A basic replacement for gems like active_model_serializers. Can turn any basic Ruby object into a Hash or JSON string with features like:

  • Aliasing attribute keys
  • Overriding attributes
  • Setting static values
  • Creating conditional attributes

See usage for more details.

Installation

Add this line to your application's Gemfile:

gem 'seri'

And then execute:

$ bundle

Or install it yourself as:

$ gem install seri

Usage

A serializer can be used as such:

require 'seri'

# example class:
class Car
  attr_accessor :mileage
end

# example serializer:
class CarSerializer < Seri::Serializer
  attribute :mileage
  attribute :brand
  attribute :mileage_alias, from: :mileage
  attribute :honk, static_value: 'honk honk'
  attribute :some_method
  attribute :some_conditional_method, condition: :a_condition
  attribute :some_other_conditional_method, condition: :b_condition

  def some_method
    object.mileage * 25
  end

  def brand
    'mercedes'
  end

  def some_conditional_method
    'visible condition'
  end

  def a_condition
    true
  end

  def some_other_conditional_method
    'non visible condition'
  end

  def b_condition
    !a_condition
  end
end

# example implementation:
car = Car.new
car.mileage = 25

serializer = CarSerializer.new(car)
serializer.to_json

Result from #to_json:

{
  "mileage": 25,
  "brand": "mercedes",
  "mileage_alias": 25,
  "honk": "honk_honk",
  "some_method": "625",
  "some_conditional_method": "visible_condition"
}

In turn there's also a Seri::GroupSerializer available which can take a group of cars and turn them into a serialized Array.

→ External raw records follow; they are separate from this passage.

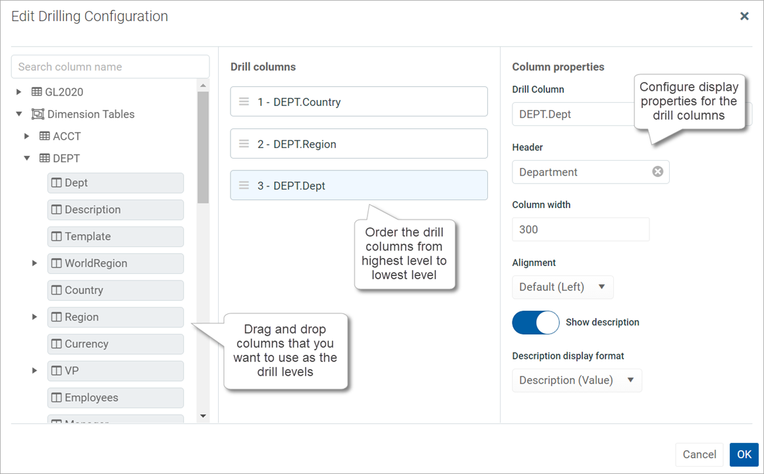
Task: Click drag handle icon on DEPT.Country row
Action: [244, 102]
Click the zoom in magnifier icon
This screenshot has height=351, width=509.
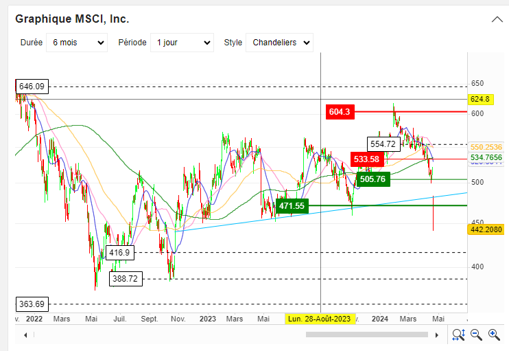[x=493, y=335]
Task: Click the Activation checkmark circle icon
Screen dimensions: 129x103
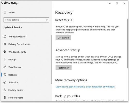Action: (5, 82)

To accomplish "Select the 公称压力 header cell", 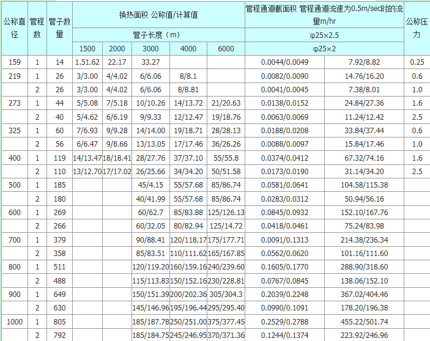I will pyautogui.click(x=417, y=28).
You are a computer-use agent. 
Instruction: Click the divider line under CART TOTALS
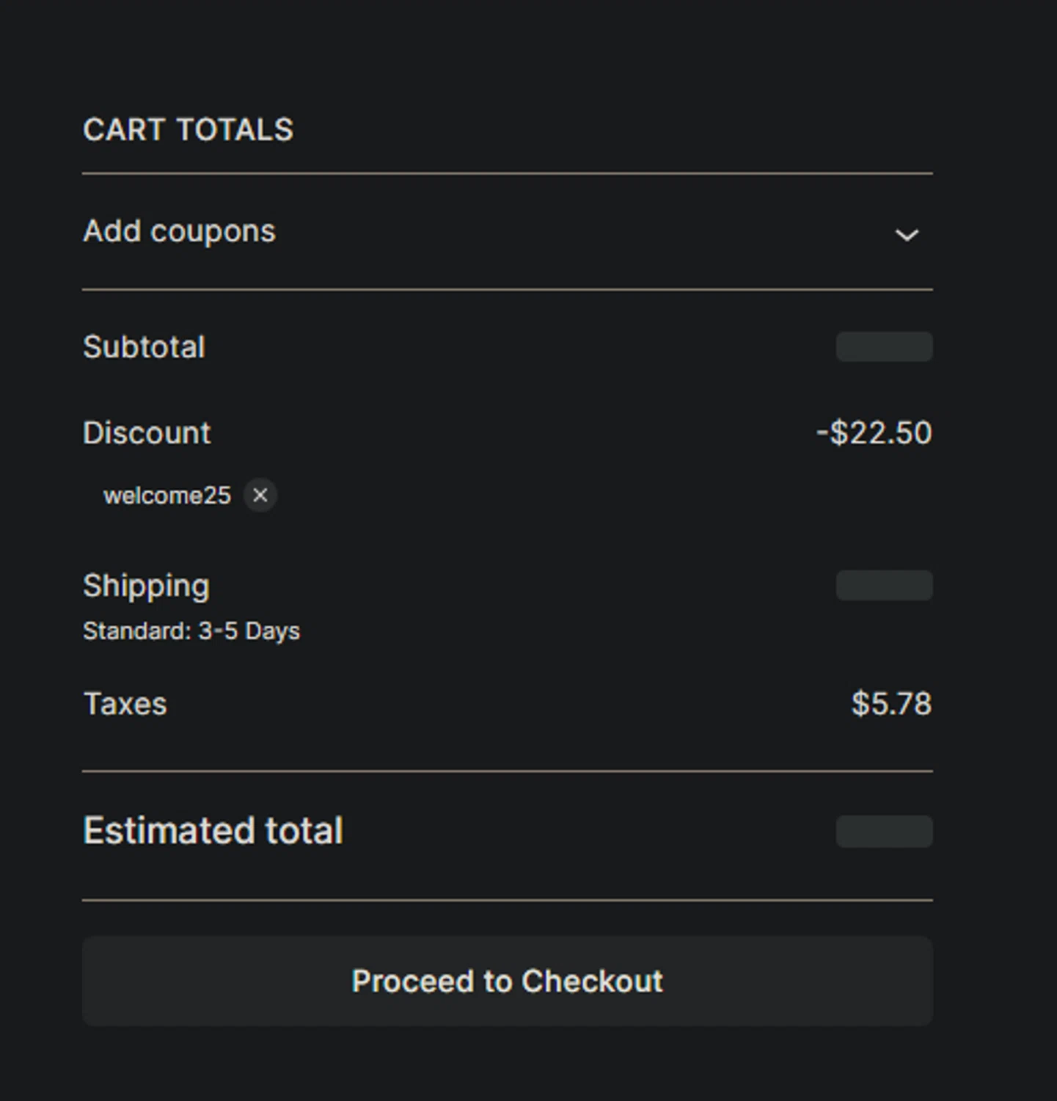point(508,173)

If we extend the example from earlier we can do:

# example:
cars = [car, car]
group_serializer = Seri::GroupSerializer.new(cars, serializer: CarSerializer)

group_serializer.to_json

Result from #to_json:

[
  {
    "mileage": 25,
    "brand": "mercedes",
    "mileage_alias": 25,
    "honk": "honk_honk",
    "some_method": "625",
    "some_conditional_method": "visible_condition"
  },
  {
    "mileage": 25,
    "brand": "mercedes",
    "mileage_alias": 25,
    "honk": "honk_honk",
    "some_method": "625",
    "some_conditional_method": "visible_condition"
  }
]

Q&A

Q: This looks cool and all but how do I do a has_many?

Answer:

class A
  attr_accessor :some_amazing_attribute
end

class B
  attr_accessor :some_attribute

  def aaa
    [A.new, A.new, A.new]
  end
end

class ASerializer < Seri::Serializer
  attribute :some_amazing_attribute
end

class BSerializer < Seri::Serializer
  attribute :lots_of_a, from: :aaa, serializer: ASerializer
end

The result from BSerializer.new(b)#to_json:

{
  "lots_of_a": [
    { "some_amazing_attribute": null },
    { "some_amazing_attribute": null },
    { "some_amazing_attribute": null }
  ]
}

Contributing

Bug reports and pull requests are welcome on GitHub at https://github.com/grdw/serializer. This project is intended to be a safe, welcoming space for collaboration, and contributors are expected to adhere to the Contributor Covenant code of conduct.

License

The gem is available as open source under the terms of the MIT License.

Code of Conduct

Everyone interacting in the Serializer project’s codebases, issue trackers, chat rooms and mailing lists is expected to follow the code of conduct.